Il ministro per i rifugiati Khalil Haqqani è rimasto ucciso l’11 dicembre in un attentato suicida compiuto nella sede del suo ministero a Kabul, e attribuito al gruppo Stato islamico. L’attentato, che non è ancora stato rivendicato, è il primo contro un ministro dopo il ritorno al potere dei taliban nel 2021.

Un portavoce del governo ha denunciato “un attacco vile condotto dal gruppo Stato islamico contro un grande combattente, da oggi martire”.

“L’esplosione si è verificata nella sede del ministero per i rifugiati”, ha dichiarato all’Afp una fonte governativa, che ha chiesto di restare anonima, aggiungendo che si è trattato di un attentato suicida.

“Possiamo confermare che il ministro Haqqani è rimasto ucciso, come alcuni suoi collaboratori”, ha aggiunto.

Il ministro, che non appariva mai in pubblico senza un’arma automatica, era lo zio dell’influente ministro dell’interno Sirajuddin Haqqani.
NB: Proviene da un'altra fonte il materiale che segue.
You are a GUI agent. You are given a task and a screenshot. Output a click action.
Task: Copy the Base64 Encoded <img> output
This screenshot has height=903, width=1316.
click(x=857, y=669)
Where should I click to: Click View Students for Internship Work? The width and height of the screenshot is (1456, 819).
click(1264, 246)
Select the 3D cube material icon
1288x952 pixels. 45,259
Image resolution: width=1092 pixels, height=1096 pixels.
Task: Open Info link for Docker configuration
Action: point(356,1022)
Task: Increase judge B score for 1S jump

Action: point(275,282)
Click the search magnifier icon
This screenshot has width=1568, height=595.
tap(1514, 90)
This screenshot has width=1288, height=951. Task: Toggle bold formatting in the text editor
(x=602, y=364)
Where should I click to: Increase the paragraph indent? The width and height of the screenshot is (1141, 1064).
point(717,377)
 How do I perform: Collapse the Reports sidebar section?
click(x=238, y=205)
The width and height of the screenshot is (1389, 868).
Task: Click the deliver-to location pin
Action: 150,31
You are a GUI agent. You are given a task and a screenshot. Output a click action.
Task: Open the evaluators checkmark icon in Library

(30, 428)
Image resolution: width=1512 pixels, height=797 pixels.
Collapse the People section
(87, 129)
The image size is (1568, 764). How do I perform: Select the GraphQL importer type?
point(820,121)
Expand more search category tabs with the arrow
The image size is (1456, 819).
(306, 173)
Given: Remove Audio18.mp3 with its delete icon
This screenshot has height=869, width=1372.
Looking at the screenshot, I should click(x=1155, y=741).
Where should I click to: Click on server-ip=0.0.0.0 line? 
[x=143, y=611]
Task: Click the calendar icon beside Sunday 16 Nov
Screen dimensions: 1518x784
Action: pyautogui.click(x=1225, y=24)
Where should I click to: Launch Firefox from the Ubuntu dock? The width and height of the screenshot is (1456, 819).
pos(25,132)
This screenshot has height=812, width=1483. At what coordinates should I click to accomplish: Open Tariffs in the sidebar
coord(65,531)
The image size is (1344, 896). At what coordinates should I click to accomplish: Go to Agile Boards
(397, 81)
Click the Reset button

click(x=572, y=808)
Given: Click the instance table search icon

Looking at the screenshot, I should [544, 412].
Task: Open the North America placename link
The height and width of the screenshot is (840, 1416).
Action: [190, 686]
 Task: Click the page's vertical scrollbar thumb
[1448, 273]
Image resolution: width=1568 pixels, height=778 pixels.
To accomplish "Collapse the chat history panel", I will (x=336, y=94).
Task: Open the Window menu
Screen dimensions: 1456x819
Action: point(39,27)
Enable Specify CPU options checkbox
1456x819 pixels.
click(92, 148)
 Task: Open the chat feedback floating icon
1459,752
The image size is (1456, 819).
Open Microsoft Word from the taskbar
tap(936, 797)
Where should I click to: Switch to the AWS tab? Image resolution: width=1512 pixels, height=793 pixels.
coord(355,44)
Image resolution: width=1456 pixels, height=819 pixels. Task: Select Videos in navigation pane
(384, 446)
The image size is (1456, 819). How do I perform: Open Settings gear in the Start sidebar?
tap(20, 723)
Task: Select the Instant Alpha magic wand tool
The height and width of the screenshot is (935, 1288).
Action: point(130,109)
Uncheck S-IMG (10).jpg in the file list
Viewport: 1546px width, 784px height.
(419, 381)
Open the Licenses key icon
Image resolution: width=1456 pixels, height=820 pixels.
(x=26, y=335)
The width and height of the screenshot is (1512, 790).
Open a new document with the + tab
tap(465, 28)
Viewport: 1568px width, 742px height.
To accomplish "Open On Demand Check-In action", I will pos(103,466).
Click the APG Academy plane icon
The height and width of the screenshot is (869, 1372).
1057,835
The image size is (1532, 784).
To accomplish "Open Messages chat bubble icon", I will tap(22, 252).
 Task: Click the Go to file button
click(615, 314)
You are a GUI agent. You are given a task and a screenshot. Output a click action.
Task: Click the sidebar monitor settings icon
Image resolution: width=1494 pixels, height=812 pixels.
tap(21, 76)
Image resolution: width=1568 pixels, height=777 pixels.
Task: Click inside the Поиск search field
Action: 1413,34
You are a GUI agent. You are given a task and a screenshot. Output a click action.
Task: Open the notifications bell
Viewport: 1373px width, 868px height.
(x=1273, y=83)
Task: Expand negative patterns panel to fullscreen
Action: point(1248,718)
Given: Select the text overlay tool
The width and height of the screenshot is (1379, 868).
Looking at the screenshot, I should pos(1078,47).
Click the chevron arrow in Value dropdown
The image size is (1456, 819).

Khalil Haqqani, che secondo alcune fonti aveva 58 anni, era sottoposto a sanzioni degli Stati Uniti e delle Nazioni Unite.

Suo fratello Jalaluddin Haqqani, morto nel 2018, è il fondatore della potente Rete Haqqani, responsabile di alcuni degli attacchi più sanguinosi compiuti dai taliban tra il 2001 e il 2021.

Secondo alcuni analisti, negli ultimi mesi erano aumentate le tensioni tra il clan degli Haqqani e altre correnti del regime dei taliban.

Da quando i taliban sono tornati al potere, le violenze sono diminuite in Afghanistan, ma alcuni gruppi jihadisti, soprattutto lo Stato islamico, continuano a compiere attentati contro funzionari ed edifici governativi.